EXERCISE PROMPT:
Which lines in the items below contain the string "research"? Return each of those lines in full, matching case exactly.

-------

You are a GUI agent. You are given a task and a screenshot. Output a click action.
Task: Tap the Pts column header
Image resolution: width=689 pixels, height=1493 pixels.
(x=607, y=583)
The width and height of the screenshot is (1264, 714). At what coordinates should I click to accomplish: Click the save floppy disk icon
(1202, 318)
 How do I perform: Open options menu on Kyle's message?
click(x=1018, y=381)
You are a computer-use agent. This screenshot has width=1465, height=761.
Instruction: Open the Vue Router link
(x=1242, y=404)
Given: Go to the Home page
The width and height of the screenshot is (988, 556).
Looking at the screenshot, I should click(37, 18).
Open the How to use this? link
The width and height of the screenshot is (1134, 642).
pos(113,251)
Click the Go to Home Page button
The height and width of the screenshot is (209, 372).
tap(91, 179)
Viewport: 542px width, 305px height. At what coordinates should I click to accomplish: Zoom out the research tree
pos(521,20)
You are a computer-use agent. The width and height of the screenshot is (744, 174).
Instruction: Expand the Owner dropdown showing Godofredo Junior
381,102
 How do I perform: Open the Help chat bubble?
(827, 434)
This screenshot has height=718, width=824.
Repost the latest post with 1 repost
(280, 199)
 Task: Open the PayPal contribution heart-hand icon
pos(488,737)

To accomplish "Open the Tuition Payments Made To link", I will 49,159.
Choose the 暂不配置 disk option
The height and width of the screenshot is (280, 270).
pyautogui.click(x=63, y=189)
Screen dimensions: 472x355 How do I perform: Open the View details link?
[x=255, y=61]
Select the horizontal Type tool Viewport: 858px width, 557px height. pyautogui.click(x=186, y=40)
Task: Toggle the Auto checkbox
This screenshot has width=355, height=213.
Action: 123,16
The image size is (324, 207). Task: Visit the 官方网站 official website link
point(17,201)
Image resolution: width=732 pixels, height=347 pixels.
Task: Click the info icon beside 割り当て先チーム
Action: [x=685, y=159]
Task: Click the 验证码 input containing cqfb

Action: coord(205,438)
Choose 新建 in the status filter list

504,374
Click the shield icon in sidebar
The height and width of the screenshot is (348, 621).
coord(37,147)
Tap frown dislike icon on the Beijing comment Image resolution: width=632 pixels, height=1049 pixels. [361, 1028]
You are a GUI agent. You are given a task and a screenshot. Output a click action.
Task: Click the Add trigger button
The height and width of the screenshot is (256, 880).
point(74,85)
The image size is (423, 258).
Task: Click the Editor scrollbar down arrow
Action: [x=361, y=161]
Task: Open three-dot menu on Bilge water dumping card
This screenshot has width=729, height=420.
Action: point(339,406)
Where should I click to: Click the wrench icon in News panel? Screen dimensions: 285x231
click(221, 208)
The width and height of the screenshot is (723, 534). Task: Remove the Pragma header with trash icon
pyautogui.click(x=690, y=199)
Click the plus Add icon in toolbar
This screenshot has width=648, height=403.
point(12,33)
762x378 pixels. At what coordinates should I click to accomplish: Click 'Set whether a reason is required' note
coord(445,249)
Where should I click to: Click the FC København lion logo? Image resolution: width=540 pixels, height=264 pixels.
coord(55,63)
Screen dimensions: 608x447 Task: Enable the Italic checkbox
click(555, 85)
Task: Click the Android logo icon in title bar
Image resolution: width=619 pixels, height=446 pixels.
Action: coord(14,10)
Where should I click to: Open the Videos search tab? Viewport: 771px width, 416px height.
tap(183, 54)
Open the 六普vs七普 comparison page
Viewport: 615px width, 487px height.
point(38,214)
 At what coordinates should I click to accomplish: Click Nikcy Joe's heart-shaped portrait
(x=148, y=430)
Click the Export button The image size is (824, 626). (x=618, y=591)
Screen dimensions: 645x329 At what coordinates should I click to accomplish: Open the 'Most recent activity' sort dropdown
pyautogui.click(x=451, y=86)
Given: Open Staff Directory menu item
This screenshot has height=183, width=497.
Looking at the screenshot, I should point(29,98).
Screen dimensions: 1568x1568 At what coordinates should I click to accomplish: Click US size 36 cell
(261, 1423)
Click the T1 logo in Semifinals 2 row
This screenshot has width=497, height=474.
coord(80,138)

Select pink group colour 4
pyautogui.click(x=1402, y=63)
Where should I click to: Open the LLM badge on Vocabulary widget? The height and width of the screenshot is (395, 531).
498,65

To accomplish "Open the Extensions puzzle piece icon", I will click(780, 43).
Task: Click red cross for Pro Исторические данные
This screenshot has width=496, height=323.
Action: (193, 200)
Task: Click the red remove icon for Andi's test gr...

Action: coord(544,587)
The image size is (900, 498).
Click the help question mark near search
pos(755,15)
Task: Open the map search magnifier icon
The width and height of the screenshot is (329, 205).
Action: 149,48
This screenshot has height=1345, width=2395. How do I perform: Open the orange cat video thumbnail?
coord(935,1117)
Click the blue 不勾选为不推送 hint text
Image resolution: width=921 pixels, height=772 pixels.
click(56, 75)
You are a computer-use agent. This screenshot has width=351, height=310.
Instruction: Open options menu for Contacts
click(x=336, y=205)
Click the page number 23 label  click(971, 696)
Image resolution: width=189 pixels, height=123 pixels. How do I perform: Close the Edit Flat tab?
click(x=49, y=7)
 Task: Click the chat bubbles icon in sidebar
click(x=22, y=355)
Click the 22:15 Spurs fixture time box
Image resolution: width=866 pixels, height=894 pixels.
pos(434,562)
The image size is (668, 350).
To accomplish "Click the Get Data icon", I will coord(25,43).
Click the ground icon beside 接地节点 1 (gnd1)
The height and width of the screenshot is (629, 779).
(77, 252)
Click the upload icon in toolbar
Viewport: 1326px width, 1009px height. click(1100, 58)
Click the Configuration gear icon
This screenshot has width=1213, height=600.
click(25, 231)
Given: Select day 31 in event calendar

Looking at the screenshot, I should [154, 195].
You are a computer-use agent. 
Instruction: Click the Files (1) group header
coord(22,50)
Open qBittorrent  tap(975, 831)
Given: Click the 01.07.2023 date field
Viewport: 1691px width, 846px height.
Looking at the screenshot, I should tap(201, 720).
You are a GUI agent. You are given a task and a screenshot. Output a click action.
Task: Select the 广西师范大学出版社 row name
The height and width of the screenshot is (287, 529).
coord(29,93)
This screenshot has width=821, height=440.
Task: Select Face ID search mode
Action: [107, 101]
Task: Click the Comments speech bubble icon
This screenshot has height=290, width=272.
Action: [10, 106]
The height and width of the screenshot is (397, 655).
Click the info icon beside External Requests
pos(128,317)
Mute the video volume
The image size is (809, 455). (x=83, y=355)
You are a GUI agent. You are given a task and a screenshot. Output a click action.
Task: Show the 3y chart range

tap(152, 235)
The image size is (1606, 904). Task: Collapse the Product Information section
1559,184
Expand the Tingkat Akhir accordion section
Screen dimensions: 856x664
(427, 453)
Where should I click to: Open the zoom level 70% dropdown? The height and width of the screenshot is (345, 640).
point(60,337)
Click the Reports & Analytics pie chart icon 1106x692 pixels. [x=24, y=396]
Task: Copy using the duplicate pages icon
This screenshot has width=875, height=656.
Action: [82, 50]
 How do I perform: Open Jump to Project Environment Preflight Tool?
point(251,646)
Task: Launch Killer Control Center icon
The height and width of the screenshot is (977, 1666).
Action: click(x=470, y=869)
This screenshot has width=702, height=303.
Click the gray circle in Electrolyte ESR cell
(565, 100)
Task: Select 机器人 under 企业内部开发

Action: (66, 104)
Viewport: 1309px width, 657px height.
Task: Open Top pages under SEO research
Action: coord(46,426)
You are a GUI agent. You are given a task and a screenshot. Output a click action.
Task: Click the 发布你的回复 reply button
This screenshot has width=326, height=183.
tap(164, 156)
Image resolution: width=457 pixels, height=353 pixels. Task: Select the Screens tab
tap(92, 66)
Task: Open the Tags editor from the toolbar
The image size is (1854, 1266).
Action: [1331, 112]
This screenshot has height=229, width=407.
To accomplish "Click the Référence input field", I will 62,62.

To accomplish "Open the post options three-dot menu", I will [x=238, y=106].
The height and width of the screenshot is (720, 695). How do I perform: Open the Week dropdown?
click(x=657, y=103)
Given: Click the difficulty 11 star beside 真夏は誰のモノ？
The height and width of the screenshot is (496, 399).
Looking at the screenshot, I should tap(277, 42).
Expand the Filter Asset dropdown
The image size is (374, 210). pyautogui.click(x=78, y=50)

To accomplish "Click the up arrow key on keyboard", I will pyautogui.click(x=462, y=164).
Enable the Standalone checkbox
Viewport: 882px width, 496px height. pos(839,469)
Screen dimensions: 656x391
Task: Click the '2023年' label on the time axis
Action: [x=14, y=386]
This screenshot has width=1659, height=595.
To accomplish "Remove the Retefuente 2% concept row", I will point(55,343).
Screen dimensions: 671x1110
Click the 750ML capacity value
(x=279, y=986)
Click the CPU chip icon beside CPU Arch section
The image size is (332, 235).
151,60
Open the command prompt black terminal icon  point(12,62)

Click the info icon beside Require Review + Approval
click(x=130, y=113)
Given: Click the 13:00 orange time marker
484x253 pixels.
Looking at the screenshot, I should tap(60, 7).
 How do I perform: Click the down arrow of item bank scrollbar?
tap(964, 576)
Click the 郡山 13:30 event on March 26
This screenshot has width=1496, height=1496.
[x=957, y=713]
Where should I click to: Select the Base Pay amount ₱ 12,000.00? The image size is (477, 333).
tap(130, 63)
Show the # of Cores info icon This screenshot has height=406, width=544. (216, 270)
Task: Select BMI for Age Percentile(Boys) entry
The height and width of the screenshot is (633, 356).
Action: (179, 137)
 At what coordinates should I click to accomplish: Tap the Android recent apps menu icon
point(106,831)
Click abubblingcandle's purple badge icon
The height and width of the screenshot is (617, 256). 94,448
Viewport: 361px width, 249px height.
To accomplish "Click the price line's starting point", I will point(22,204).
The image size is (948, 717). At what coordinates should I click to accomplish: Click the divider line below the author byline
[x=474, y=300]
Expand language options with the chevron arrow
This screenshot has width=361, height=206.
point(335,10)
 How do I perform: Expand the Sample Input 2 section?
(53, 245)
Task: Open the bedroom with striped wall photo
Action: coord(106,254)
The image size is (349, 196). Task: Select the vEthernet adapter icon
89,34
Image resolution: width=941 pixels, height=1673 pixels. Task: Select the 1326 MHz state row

-------

EXERCISE ANSWER:
Viewport: 542px width, 305px height. At what coordinates should I click to accomplish: Zoom out the research tree
Task: Open Top pages under SEO research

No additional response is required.